**УСЛОВИЕ ЗАДАНИЯ**
Оформите в виде таблицы Markdown со столбцами «Номер» и «Содержание» ту часть записей, которая начинается строкой, содержащей "Open the leaderboard podium tab", и заканчивается строкой, содержащей "Screen dimensions: 1108x1445", включая обе эти строки. Пустые строки пропустите, изображения в ответ не включайте.

**ИСХОДНЫЕ ДАННЫЕ**
┌────────

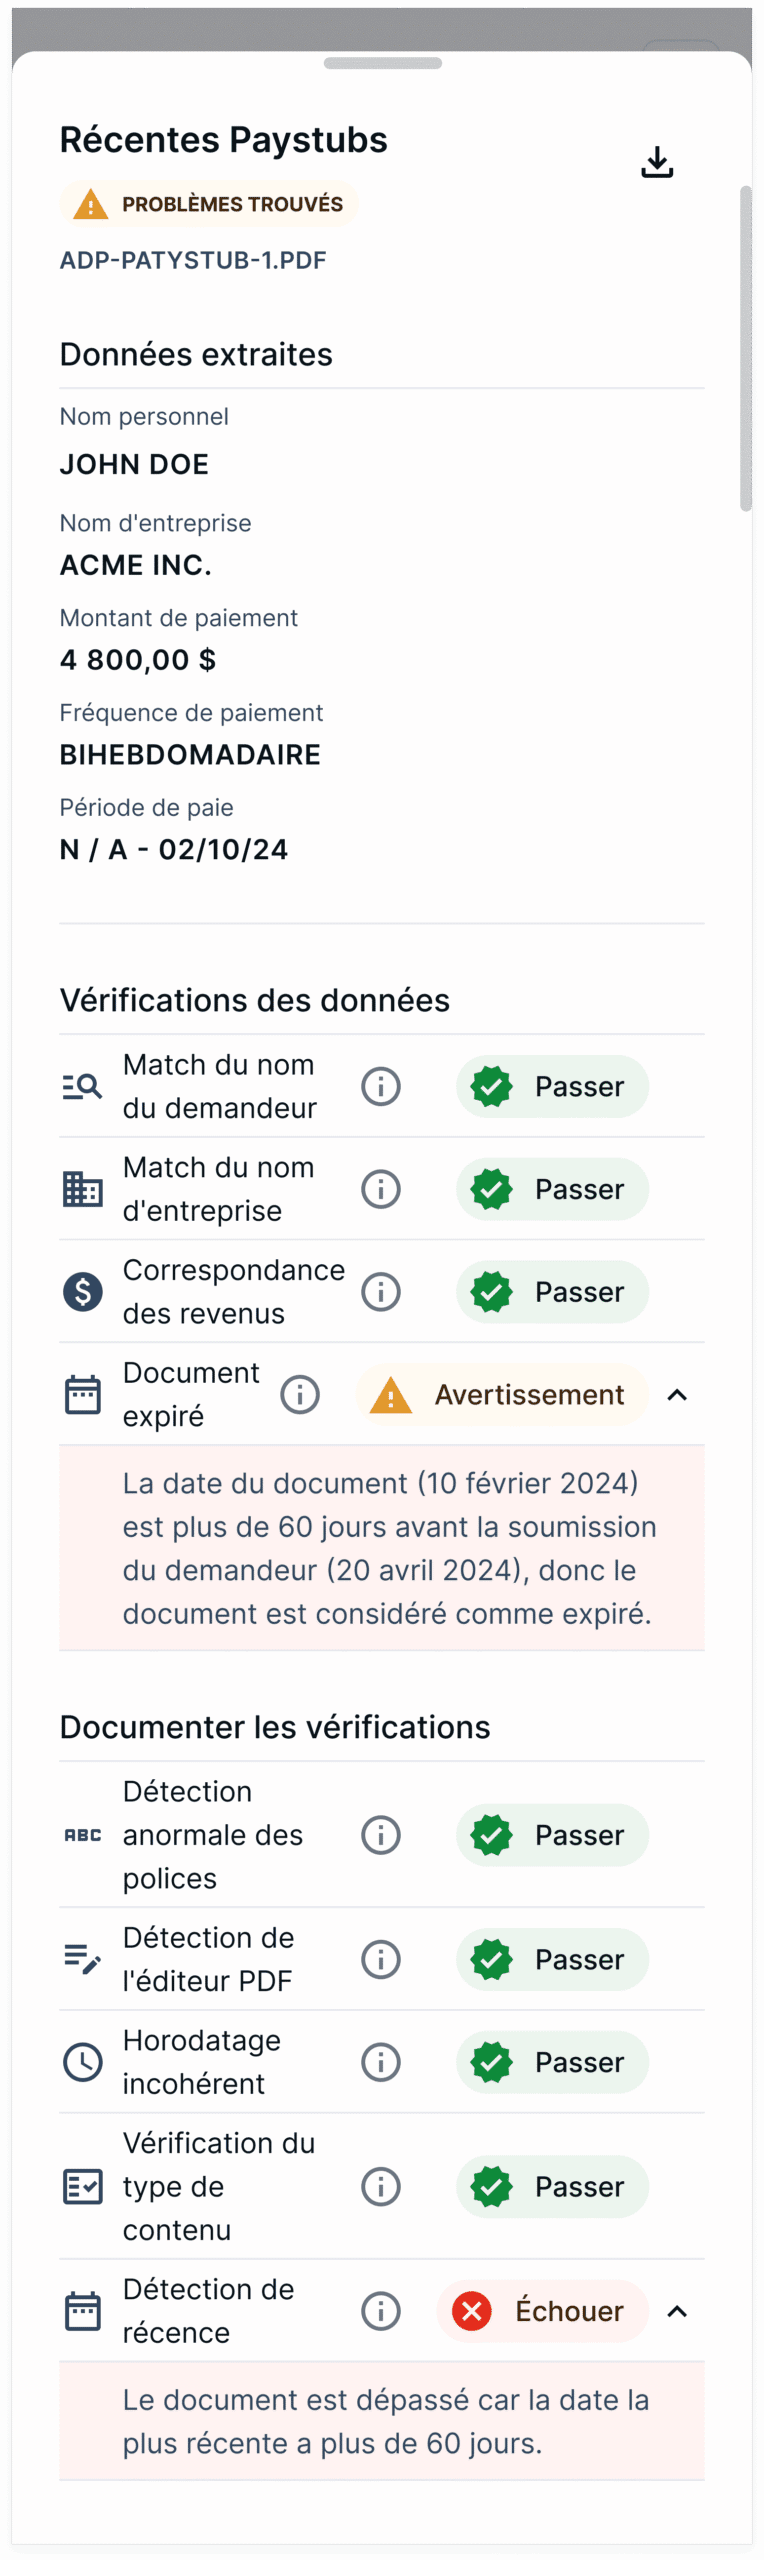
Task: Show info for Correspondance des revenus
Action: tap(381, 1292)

└────────
┌────────

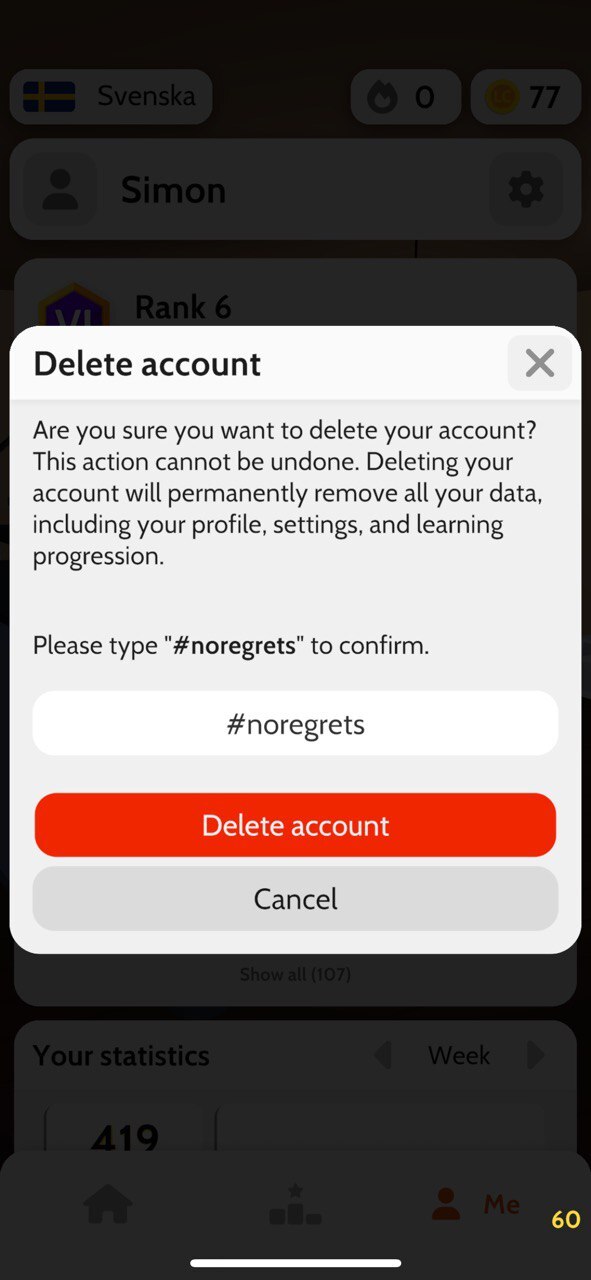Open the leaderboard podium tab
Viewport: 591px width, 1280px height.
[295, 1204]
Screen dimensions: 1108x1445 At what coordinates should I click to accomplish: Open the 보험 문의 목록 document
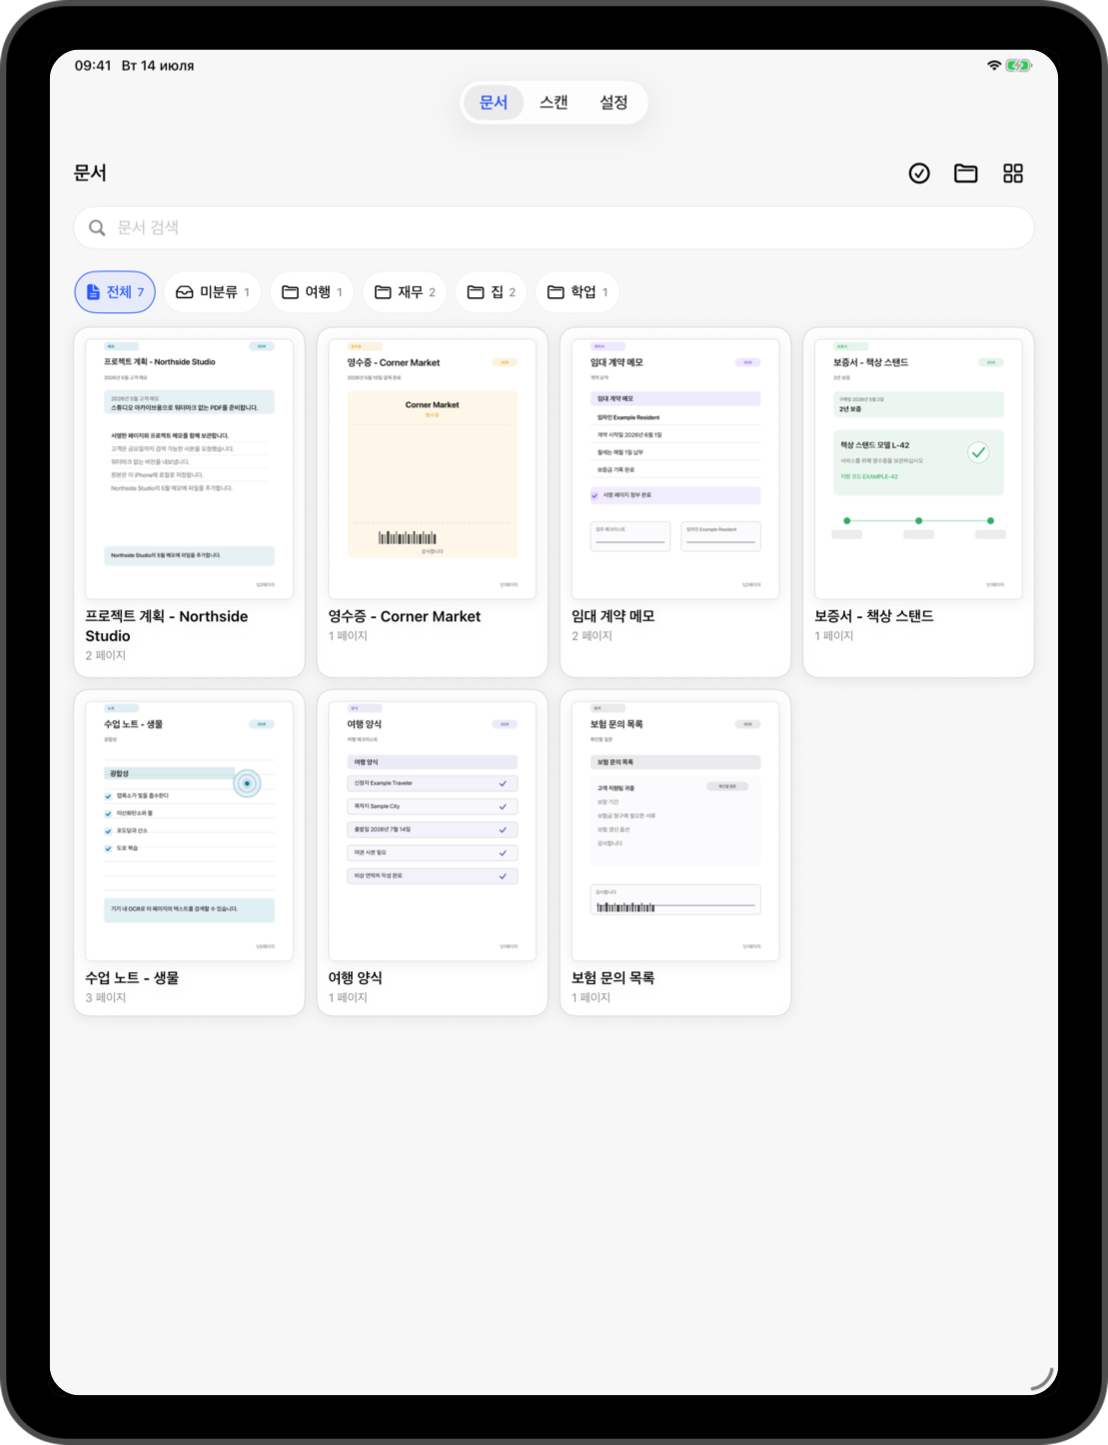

└────────

**РЕШЕНИЕ ЗАДАНИЯ**
| Номер | Содержание |
|---|---|
| 1 | Open the leaderboard podium tab |
| 2 | Viewport: 591px width, 1280px height. |
| 3 | [295, 1204] |
| 4 | Screen dimensions: 1108x1445 At what coordinates should I click to accomplish: Open the 보험 문의 목록 document |